Gov. Kathy Hochul on Tuesday announced the state will devote $54 million from discretionary funds to restart work to extend Q train service from 96th Street north to 125th Street on Manhattan’s East Side.

The money will help pay for the relocation of utility lines along Second Avenue and nearby streets while officials determine how to cover the cost of the rest of the project. 


What You Need To Know

  • Gov. Kathy Hochul on Tuesday announced the state will devote $54 million from discretionary funds to restart work to extend Q train service from 96th Street north to 125th Street on Manhattan’s East Side

  • The money will help pay for the relocation of utility lines along Second Avenue and nearby streets while officials determine how to cover the cost of the rest of the project

  • The total cost of Phase 2 of the project is nearly $8 billion, partially covered by the MTA capital budget, which was supposed to be funded by congestion pricing

  • Hochul in June announced that she had decided to “indefinitely pause” the tolling program

The total cost of Phase 2 of the project is nearly $8 billion, partially covered by the MTA capital budget, which was supposed to be funded by congestion pricing. 

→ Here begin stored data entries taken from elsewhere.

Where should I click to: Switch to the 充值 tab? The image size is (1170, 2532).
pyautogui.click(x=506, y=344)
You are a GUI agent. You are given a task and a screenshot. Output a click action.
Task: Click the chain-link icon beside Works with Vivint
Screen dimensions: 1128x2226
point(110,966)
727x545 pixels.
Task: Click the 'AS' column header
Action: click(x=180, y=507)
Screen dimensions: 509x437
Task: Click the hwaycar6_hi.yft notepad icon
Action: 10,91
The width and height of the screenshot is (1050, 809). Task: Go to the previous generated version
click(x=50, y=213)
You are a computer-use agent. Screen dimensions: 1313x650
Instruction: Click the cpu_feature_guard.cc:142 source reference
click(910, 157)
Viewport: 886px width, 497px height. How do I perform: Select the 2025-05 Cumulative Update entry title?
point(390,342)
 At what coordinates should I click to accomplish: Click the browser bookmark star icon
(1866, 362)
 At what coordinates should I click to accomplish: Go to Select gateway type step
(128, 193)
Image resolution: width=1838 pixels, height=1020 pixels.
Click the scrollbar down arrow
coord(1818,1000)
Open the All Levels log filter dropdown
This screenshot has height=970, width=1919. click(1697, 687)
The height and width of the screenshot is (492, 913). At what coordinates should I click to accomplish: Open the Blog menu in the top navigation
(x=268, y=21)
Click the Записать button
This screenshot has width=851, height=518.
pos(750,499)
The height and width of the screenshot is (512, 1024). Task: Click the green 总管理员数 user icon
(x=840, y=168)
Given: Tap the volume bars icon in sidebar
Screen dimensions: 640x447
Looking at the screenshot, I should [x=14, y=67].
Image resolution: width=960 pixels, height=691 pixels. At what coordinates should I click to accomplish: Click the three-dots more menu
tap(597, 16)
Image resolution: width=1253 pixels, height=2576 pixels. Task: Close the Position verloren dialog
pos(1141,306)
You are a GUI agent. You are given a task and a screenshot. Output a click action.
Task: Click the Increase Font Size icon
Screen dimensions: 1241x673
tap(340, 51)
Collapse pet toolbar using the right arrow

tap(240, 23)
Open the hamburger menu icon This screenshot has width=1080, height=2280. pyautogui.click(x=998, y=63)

Hochul in June announced that she had decided to “indefinitely pause” the tolling program. 

“The pause is not going to affect our ability to move forward on critical projects and other areas,” Hochul said at a press conference Tuesday. “I will look at them on a case-by-case basis during this pause time to make sure we don’t delay critical projects.”

Back in January, the MTA awarded its first construction contract for the extension of the Q train up to 125th Street in Harlem, to relocate underground utility lines to create a station at 106th Street. Stations are planned for 116th and 125th streets as well. 

The total contract awarded was for $182 million; the governor’s funding announcement covers around 30% of that.

It is unclear where the money covering the remaining portion of that contract and the rest of the project will come from. 

“While they figure everything out, funding to keep it going, that would be fantastic, because either way it’s going to take probably a couple years,“ East Harlem resident Jeremy Rosenblatt said Tuesday. 

“I know they’ll get it done, but I don’t want them to take forever to get it done, because it took them forever to do this one,” Rodney Futrell, a Q train rider, added about the first phase of the Second Avenue subway. 

When congestion pricing was put on pause, the MTA’s head of capital projects said it didn’t make sense to do the work to relocate utility lines without the assurance that the project was going to be funded.

Now, with the governor’s funding, that work will restart as the agency figures out how to fund the rest of the capital program. 

In a statement, MTA Chair and CEO Janno Lieber said the agency was grateful to the governor, adding in part that the funding “puts MTA in a position to keep the overall Second Avenue Subway Phase 2 project on schedule while Albany resolves how to fund the $15 billion outstanding for the MTA’s 2020-2024 Capital Program.”